In present day, Richard Williams visits his hometown of Shreveport, Louisiana, where he recounts childhood memories growing up in the highly segregated South during the Jim Crow laws and being raised by a single mother of five children who picked cotton. He also reunites with tennis coach Rick Macci after nearly 30 years, following Richard firing Rick as Venus's professional tennis coach in 1994.

==Production==

Director Stuart McClave read an article in 2019 that detailed Richard Williams' challenging upbringing in Shreveport, Louisiana and the racism he experienced at the hands of the Ku Klux Klan. Afterward, McClave arranged to meet Williams at his home in West Palm Beach, Florida, where they discussed his life story, the history of tennis, and how the sport changed once the Williams family rose to prominence. During these conversations, Williams asked McClave to help him tell his story in his own words.

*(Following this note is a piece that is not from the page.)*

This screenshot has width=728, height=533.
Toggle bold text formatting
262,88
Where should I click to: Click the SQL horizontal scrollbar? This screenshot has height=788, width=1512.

McClave has described the history of the Williams family as "one of the most inspirational American stories of all time."

Production began in late summer 2021 and finished in early 2022.

==Release==
The film had its world premiere at the Tribeca Film Festival on June 12, 2022 and premiered internationally at the Sheffield DocFest on June 17, 2023.

It has been released by Sky UK in the UK, Croatia, and Italy; Network 10 and Paramount+ in Australia; M-Net in South Africa; Canal + in France, Austria, Poland, and in the Czech Republic; Canadian Broadcasting Corporation in Canada; and by TVNZ in New Zealand.

==Reception==
The Guardian praised the film for being much more than just a story about "two gifted tennis players and their ambitious father," but rather a "fascinating" retelling of the "history of American racism."

Golden Globe Awards called it "a sweeping cultural reassessment" that explores "not merely athletic accomplishment, but chiefly the contours of the modern African American experience" and praised the filmmakers for "breathing life into its subject in a way that not even King Richard was able to accomplish."

Variety wrote that the film "examines the Black experience in America, and reflects the resilience and determination required by the family to prove their skeptics wrong."

Lisa Kennedy, in her review of the film, commended the film for doing "a good job interrogating the media and commentators" and "answering the question the white tennis world was collectively asking, 'Who is this guy?'" but highlighted that the film and Richard Williams did not give enough credit to the contributions of Arthur Ashe and Althea Gibson.

Jo-Wilfried Tsonga, a former ATP Top 5 professional tennis player, described the documentary as "the best I have seen in my sport."

The theatrical poster, designed by Akiko Stehrenberger, was featured by Creative Review and Mubi in their top movie posters of the year list.